Task requirements: Recast the entries below as a JSON list of strings, one string per line and no blank lines, from the first line up to and including the line with "tap(749, 129)".

Data provided:

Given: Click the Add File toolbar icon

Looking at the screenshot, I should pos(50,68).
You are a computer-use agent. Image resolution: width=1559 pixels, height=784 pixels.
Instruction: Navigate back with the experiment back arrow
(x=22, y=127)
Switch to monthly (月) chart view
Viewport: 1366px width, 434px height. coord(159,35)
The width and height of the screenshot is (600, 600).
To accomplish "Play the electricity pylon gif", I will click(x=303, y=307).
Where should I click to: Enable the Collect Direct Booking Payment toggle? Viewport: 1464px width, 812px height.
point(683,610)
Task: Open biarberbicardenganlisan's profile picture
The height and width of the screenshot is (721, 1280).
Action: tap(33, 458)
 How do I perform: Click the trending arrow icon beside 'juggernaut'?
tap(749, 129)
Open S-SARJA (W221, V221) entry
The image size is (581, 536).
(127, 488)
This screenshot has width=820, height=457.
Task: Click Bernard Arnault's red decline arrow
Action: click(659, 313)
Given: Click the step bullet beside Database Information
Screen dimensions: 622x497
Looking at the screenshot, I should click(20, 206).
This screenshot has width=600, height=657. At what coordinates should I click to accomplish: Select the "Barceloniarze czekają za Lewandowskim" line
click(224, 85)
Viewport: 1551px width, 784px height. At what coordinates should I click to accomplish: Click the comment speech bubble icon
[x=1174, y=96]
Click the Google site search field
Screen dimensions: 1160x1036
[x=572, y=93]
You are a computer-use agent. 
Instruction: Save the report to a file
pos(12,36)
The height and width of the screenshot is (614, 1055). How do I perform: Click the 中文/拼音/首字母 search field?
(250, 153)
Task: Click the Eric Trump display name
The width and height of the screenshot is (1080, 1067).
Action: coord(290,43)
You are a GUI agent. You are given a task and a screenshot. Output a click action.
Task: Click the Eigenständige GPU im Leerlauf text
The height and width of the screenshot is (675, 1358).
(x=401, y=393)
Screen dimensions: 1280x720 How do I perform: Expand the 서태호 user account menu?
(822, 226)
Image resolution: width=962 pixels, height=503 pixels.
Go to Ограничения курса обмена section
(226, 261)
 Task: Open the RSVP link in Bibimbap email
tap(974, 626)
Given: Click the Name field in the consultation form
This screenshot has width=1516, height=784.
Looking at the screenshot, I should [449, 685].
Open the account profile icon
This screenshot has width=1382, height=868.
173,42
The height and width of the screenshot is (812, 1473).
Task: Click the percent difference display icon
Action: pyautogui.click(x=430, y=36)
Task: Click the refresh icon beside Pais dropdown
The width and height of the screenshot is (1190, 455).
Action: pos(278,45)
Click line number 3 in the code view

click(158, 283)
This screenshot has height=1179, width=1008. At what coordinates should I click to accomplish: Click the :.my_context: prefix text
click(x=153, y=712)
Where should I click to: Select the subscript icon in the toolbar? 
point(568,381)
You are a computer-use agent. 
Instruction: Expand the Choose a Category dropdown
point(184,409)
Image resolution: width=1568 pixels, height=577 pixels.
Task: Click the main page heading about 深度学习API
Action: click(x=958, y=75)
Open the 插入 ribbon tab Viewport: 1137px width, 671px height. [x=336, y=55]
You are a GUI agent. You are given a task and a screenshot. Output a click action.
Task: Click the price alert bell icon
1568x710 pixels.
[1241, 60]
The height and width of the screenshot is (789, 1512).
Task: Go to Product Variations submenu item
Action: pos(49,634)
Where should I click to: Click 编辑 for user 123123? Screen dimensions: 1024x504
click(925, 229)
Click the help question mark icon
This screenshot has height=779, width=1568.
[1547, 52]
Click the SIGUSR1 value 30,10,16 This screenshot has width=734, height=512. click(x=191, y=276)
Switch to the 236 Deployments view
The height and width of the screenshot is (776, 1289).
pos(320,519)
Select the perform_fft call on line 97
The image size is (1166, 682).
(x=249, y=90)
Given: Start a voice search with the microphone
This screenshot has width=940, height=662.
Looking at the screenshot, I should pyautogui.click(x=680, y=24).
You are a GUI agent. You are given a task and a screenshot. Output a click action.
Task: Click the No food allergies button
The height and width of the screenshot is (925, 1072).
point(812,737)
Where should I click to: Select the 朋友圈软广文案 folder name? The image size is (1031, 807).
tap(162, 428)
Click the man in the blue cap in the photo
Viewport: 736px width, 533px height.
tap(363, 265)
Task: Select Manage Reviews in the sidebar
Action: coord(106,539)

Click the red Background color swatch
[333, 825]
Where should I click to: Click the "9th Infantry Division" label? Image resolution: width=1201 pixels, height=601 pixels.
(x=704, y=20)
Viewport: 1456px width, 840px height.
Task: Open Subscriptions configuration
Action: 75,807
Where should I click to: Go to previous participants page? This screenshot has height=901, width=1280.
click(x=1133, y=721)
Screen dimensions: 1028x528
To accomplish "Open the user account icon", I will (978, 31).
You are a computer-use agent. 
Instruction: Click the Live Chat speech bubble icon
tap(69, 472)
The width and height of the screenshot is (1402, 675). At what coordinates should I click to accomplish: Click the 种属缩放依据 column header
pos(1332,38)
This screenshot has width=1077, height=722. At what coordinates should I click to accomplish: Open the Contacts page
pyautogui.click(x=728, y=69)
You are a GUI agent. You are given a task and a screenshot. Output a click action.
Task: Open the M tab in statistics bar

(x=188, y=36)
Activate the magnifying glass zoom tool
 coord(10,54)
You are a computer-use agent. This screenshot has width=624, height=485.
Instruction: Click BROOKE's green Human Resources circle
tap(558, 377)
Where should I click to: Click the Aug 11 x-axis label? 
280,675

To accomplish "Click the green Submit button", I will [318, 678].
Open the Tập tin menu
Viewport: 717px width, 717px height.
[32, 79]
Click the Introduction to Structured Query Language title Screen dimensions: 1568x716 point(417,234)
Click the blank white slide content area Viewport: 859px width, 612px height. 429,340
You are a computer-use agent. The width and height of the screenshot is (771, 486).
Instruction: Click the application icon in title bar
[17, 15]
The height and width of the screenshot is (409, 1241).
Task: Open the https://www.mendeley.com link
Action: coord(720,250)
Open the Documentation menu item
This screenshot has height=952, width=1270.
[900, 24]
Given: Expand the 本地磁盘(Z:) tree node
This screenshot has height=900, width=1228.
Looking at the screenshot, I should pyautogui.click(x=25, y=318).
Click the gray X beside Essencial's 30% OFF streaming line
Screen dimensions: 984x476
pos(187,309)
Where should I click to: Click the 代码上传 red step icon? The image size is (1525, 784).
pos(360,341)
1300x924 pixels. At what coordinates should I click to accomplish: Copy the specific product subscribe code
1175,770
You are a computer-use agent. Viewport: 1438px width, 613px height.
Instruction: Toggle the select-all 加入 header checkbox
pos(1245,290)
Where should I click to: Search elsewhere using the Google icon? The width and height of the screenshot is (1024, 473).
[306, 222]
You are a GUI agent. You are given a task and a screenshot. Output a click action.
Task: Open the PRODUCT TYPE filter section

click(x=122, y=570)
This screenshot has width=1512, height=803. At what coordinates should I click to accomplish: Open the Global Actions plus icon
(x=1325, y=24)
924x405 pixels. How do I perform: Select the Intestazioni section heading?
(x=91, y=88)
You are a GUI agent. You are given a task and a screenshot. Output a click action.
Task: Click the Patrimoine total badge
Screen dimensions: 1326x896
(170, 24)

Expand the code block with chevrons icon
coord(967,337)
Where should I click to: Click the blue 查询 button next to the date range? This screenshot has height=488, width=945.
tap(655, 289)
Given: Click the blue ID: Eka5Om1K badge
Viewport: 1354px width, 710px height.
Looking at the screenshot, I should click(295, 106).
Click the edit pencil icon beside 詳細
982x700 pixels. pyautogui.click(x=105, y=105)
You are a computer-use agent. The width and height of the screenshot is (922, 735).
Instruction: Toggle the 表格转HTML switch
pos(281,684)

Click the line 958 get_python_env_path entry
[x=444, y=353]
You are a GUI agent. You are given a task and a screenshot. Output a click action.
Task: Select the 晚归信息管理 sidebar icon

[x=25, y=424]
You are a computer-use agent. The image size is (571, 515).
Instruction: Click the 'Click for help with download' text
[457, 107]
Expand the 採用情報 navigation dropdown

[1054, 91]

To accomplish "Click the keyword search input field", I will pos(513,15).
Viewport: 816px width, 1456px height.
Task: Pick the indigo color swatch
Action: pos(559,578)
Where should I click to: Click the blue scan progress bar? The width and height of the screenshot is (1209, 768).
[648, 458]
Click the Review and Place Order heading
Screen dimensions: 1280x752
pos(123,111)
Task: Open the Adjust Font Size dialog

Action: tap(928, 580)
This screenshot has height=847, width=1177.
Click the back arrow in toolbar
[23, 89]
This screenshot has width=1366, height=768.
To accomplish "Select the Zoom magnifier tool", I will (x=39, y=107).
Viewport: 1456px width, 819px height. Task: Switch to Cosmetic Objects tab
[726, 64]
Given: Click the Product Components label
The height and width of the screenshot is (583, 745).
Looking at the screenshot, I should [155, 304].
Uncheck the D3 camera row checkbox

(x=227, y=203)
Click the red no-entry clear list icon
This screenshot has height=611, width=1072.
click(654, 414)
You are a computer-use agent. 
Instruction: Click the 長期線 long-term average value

Answer:
[
  "Given: Click the Add File toolbar icon",
  "Looking at the screenshot, I should pos(50,68).",
  "You are a computer-use agent. Image resolution: width=1559 pixels, height=784 pixels.",
  "Instruction: Navigate back with the experiment back arrow",
  "(x=22, y=127)",
  "Switch to monthly (月) chart view",
  "Viewport: 1366px width, 434px height. coord(159,35)",
  "The width and height of the screenshot is (600, 600).",
  "To accomplish \"Play the electricity pylon gif\", I will click(x=303, y=307).",
  "Where should I click to: Enable the Collect Direct Booking Payment toggle? Viewport: 1464px width, 812px height.",
  "point(683,610)",
  "Task: Open biarberbicardenganlisan's profile picture",
  "The height and width of the screenshot is (721, 1280).",
  "Action: tap(33, 458)",
  " How do I perform: Click the trending arrow icon beside 'juggernaut'?",
  "tap(749, 129)"
]